Sweta Killa: High frequency trading (HFT), though common in the U.S. over the past several years, has become more prevalent in recent months.
Worries over high frequency trading surged after the famous author Michael Lewis published “Flash Boys: A Wall Street Revolt” last week. The book criticizes the practice of HFT citing that super-fast computers, high-speed data networks and complex algorithms have resulted in profits of millions of dollars for the financial brokers and trading firms.

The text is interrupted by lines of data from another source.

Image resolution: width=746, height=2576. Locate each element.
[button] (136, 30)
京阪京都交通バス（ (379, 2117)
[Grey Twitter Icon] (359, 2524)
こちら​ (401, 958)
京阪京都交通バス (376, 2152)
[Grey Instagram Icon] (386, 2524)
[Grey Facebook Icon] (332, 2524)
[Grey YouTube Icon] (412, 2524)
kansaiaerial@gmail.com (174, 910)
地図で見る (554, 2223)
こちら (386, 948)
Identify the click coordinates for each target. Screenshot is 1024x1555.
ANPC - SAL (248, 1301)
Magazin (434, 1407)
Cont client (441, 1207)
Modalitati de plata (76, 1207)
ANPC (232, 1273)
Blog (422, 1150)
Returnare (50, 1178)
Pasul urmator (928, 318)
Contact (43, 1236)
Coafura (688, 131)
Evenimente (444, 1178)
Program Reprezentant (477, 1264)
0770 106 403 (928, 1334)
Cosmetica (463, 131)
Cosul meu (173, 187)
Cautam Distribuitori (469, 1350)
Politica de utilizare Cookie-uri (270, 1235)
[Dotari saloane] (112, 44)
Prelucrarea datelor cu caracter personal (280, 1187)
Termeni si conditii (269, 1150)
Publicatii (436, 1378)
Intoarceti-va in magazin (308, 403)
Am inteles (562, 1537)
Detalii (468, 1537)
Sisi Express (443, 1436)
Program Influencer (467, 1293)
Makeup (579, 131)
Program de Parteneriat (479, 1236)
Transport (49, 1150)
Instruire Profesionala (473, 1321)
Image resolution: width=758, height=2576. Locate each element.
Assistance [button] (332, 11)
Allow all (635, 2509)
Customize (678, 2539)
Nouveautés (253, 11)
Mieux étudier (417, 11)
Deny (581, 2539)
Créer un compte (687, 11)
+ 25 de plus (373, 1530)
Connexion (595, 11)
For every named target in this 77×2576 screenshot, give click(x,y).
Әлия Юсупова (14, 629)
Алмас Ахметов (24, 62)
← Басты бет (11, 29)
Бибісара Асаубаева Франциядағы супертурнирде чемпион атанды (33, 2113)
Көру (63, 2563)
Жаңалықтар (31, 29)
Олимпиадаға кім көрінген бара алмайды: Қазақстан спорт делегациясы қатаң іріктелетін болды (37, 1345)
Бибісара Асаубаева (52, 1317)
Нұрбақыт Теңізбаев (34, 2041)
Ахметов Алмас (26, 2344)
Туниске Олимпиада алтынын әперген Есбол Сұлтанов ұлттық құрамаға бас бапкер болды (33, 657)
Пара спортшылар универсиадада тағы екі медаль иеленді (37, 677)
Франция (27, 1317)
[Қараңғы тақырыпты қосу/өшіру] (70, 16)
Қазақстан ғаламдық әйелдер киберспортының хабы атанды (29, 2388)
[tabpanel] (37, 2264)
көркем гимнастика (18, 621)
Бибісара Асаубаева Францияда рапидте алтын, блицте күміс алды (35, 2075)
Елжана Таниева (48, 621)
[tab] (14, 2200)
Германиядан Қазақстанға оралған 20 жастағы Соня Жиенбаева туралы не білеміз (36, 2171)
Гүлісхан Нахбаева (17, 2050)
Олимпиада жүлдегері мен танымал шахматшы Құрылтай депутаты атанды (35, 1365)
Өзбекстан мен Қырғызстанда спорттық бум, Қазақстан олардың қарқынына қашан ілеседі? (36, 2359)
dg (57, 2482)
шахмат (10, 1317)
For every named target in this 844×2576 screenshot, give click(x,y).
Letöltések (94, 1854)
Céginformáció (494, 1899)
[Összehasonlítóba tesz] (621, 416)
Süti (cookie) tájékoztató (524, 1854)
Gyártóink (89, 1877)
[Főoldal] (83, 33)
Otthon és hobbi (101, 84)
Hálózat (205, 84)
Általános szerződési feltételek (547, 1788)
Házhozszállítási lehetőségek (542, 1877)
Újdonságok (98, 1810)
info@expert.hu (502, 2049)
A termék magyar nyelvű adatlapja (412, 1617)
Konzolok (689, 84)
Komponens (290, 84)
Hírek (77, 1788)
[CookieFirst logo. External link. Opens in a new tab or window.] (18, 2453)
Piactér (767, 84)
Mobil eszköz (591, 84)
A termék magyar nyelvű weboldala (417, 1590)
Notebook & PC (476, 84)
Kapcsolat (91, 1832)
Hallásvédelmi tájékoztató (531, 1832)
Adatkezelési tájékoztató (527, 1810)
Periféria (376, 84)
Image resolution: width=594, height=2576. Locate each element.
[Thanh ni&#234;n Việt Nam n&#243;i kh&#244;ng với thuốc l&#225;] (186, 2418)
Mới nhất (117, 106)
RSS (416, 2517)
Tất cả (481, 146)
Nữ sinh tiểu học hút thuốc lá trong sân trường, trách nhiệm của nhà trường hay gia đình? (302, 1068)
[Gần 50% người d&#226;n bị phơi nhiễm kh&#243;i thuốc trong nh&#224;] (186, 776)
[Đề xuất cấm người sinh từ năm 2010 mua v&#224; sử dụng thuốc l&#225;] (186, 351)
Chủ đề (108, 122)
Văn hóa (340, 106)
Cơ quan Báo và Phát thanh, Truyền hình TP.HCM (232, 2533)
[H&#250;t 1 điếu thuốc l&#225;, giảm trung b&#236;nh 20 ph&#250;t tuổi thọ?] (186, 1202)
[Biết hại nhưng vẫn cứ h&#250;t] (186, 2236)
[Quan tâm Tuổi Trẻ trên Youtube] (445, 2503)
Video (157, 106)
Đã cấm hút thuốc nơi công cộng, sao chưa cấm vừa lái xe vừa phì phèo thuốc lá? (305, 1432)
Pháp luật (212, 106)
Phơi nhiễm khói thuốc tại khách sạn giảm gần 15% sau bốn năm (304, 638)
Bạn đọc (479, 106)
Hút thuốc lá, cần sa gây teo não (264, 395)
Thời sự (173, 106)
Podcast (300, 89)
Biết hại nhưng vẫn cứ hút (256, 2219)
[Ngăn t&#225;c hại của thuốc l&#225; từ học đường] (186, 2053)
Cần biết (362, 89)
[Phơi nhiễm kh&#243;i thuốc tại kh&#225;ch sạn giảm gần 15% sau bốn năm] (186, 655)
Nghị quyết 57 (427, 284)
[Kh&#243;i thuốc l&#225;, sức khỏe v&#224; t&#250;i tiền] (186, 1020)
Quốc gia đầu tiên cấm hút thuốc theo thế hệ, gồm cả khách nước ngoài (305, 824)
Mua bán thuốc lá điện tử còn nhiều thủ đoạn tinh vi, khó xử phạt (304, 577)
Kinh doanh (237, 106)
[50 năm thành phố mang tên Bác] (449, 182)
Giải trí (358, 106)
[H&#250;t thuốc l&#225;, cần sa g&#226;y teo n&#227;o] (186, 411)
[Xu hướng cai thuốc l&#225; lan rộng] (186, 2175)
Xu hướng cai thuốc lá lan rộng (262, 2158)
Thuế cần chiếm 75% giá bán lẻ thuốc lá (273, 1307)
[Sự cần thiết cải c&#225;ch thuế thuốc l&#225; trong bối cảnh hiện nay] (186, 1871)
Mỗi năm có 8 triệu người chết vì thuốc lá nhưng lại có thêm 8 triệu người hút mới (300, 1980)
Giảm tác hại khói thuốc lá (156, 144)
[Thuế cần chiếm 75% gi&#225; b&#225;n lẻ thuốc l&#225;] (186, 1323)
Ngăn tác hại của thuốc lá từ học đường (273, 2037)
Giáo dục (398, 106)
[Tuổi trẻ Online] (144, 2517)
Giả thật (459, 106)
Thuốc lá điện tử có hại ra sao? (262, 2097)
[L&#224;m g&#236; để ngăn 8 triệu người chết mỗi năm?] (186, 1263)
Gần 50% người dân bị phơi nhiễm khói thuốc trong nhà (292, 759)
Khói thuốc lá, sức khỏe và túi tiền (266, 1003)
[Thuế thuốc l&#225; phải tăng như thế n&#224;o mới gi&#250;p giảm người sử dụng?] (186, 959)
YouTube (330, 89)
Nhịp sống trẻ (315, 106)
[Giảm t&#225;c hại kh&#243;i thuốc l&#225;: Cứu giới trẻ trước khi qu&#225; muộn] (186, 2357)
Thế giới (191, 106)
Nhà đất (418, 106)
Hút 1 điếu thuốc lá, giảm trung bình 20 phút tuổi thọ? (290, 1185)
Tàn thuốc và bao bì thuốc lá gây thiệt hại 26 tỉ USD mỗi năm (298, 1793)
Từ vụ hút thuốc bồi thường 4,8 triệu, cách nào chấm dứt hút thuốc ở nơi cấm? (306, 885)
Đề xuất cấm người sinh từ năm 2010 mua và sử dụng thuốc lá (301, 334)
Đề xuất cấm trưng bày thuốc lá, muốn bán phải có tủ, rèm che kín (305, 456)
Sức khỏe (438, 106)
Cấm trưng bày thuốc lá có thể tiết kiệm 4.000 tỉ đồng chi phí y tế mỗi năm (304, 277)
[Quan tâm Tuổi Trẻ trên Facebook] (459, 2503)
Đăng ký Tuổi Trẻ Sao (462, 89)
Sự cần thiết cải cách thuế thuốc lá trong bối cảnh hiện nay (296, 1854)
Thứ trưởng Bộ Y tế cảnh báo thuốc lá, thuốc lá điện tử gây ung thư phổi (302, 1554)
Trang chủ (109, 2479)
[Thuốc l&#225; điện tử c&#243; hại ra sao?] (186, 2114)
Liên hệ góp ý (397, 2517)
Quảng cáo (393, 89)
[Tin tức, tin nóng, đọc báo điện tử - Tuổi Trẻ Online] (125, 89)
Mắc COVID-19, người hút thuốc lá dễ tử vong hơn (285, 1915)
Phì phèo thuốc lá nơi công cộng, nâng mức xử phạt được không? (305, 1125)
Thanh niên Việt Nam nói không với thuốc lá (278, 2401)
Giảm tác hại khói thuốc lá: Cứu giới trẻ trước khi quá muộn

This is because traders take the benefit of fast-moving market information unavailable to other investors through advanced technology, and trade securities accordingly in blocks within a fraction of a second. This ends up in financial stock market manipulation and instability in the short-term price. Not only does this erode public confidence, it also affects professional traders and sophisticated market participants.
The book raised additional scrutiny on this type of trading by the Federal Bureau of Investigation. The agency is looking for the possible violation of insider trading law or any other law through high frequency trades, and joined with Securities and Exchange Commission and the Department of Justice for further investigation.
The increased scrutiny concern has led to the slump in the investment brokerage world with most of the stocks seeing terrible trading over the past week. E*TRADE Financial (ETFC) has seen the biggest drop of about 16% so far this month. This is followed by 10.7% loss for TD Ameritrade (AMTD) and 6.5% for Schwab Charles (SCHW).
The downslide was prompted by market speculation of a ban on the payment for order-flow deals by regulators. Trading and brokerage firms generate a big chunk of their revenues from lightning-fast trade and prohibition of order-flow deals would have a huge impact on their revenue streams.
The ETF world has also seen rough trading with iShares US Broker-Dealers ETF (NYSEARCA:IAI) down over 6% this month. This dip could be considered a buying opportunity for investors seeking to take advantage of this situation as HFT will stay alive and the ban on payment-for-order-flow is pretty unlikely.